• _Problem to work on_:
Start with the line that holds "Viewport: 635px width, 361px height.". Please copy it and each remaining line below exactly, leaving pictures out.

(Collected data entries)
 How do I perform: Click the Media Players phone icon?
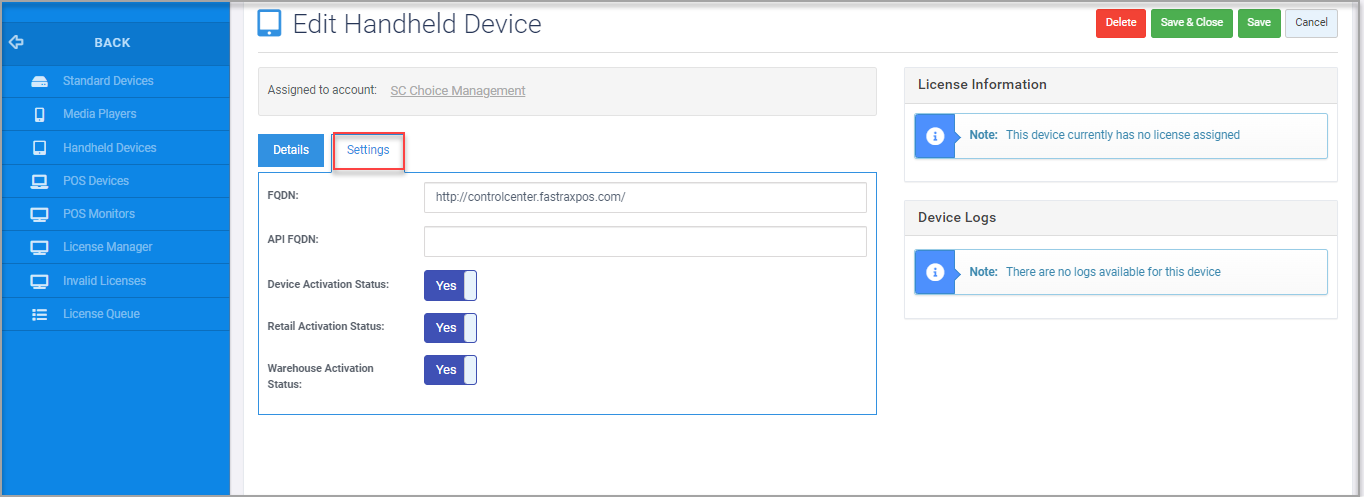[x=40, y=114]
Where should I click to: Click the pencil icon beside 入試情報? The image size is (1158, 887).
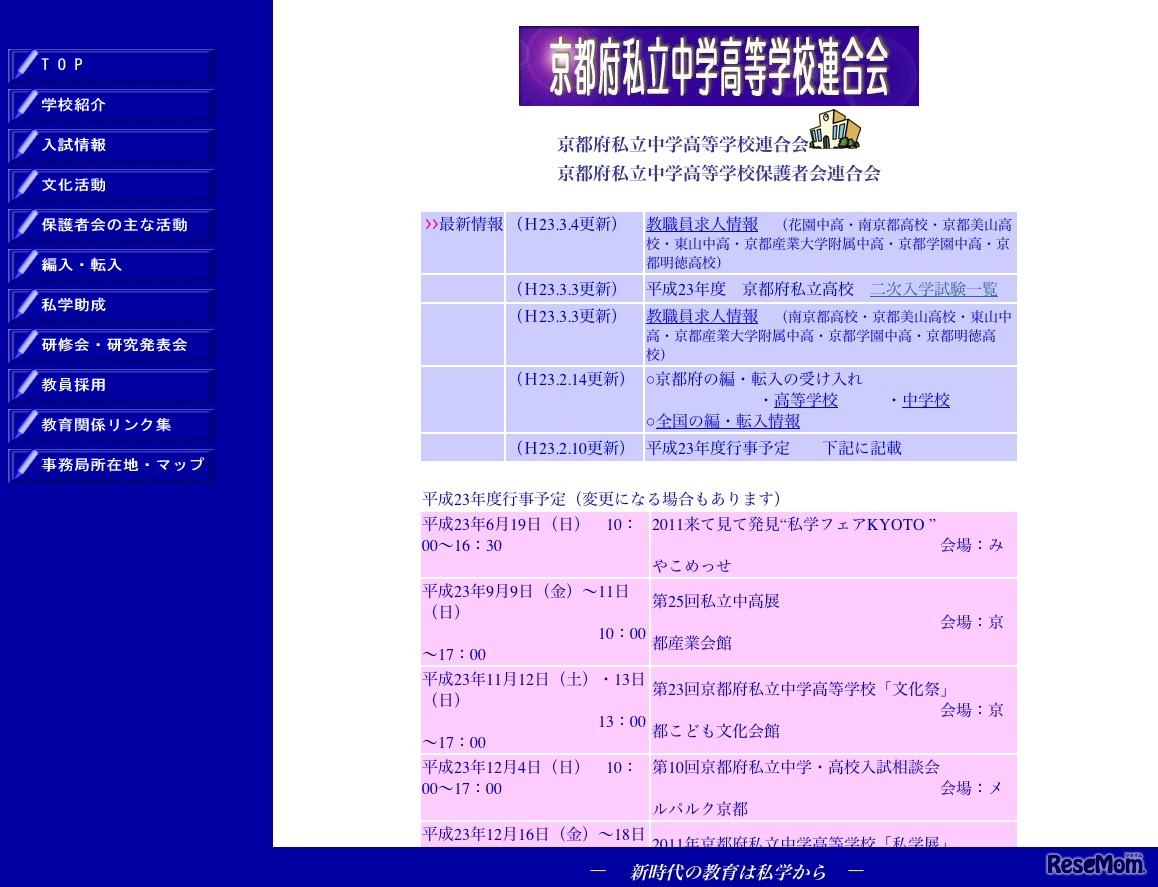point(25,144)
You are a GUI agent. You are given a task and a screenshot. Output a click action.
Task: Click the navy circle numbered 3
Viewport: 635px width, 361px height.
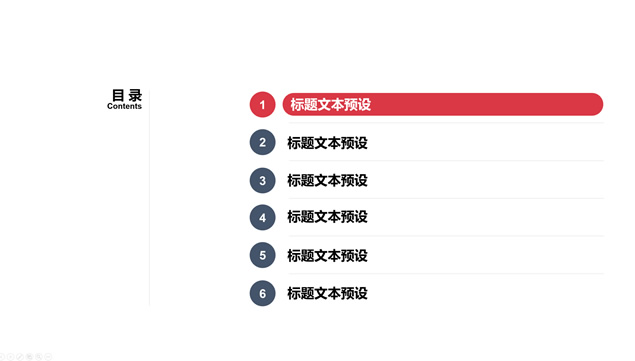[262, 180]
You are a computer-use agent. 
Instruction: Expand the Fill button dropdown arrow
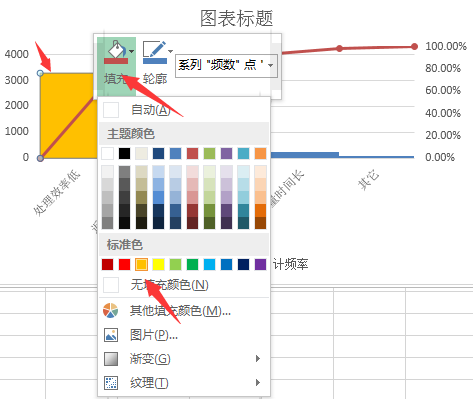click(132, 51)
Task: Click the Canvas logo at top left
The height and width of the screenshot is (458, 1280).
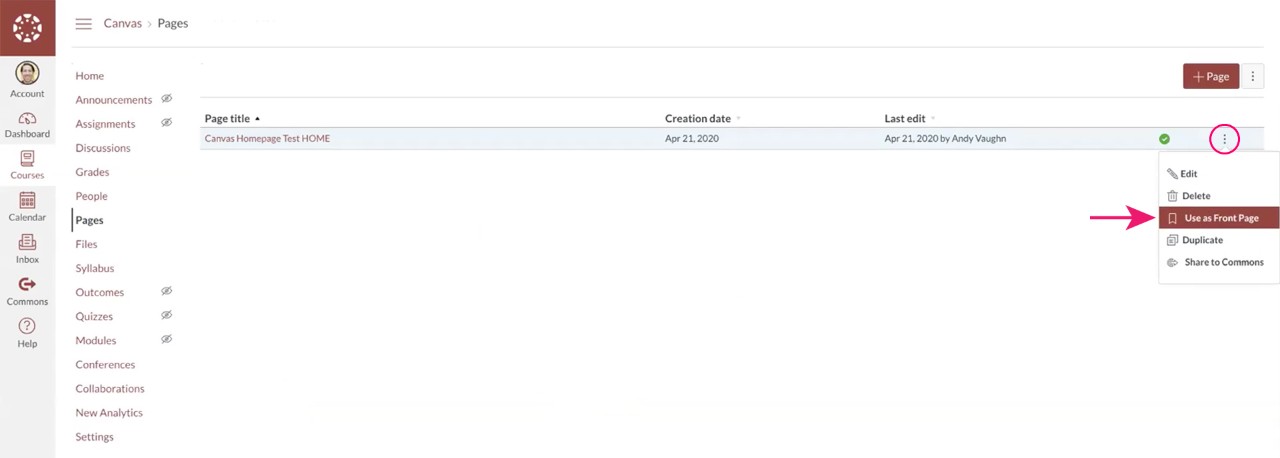Action: 27,28
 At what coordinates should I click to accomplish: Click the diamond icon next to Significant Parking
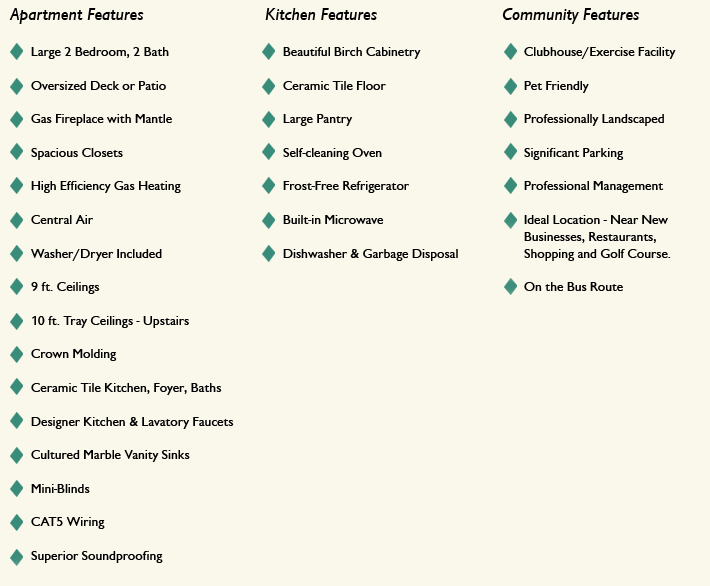click(x=509, y=153)
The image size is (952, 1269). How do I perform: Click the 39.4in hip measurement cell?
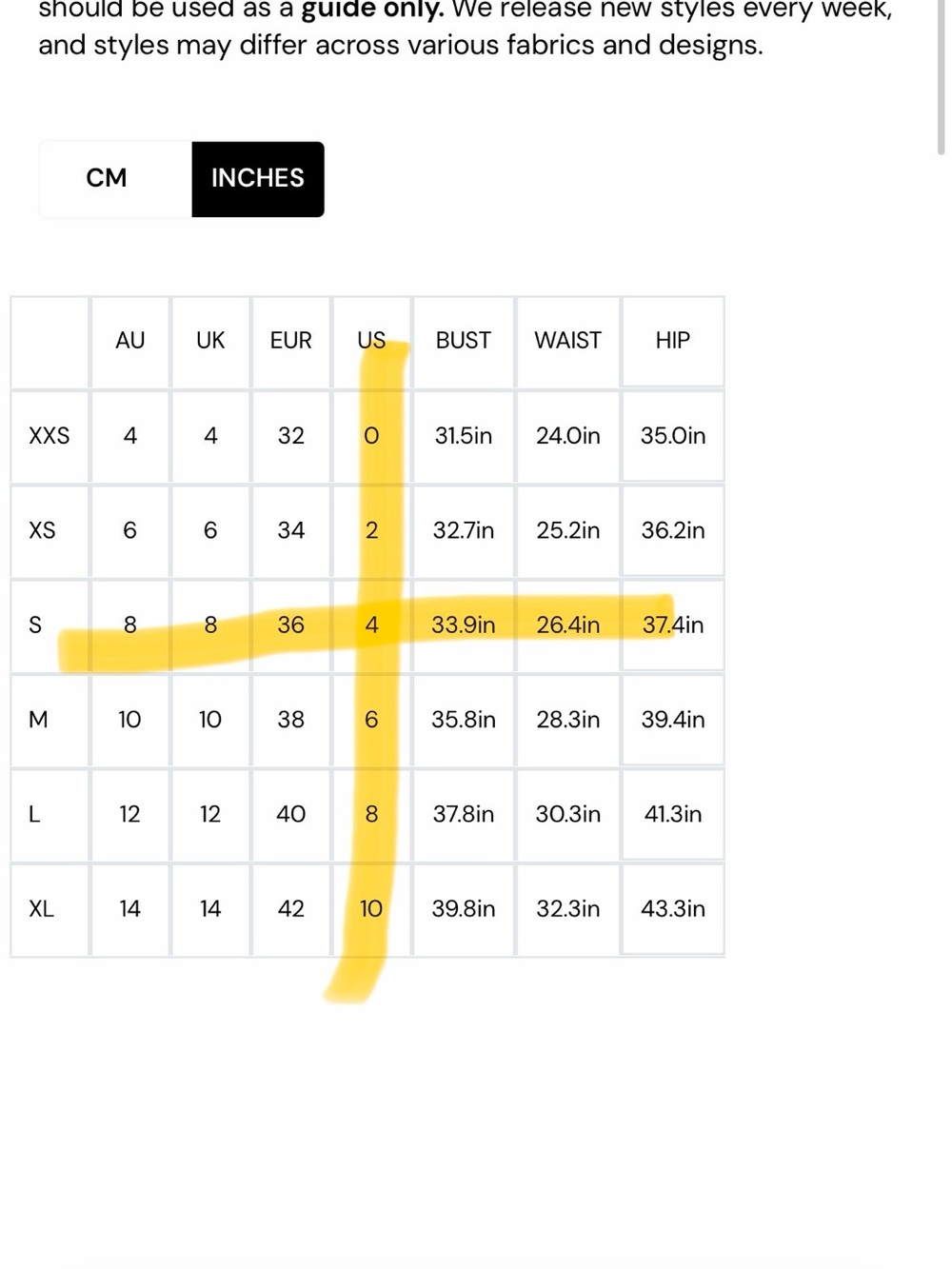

• _Exercise output_:
Viewport: 635px width, 361px height.
[262, 180]
You are a computer-use agent. 
Instruction: Expand the Fill button dropdown arrow
click(132, 51)
Task: Click the Canvas logo at top left
The height and width of the screenshot is (458, 1280).
Action: 27,28
 At what coordinates should I click to accomplish: Click the diamond icon next to Significant Parking
click(x=509, y=153)
The image size is (952, 1269). How do I perform: Click the 39.4in hip measurement cell?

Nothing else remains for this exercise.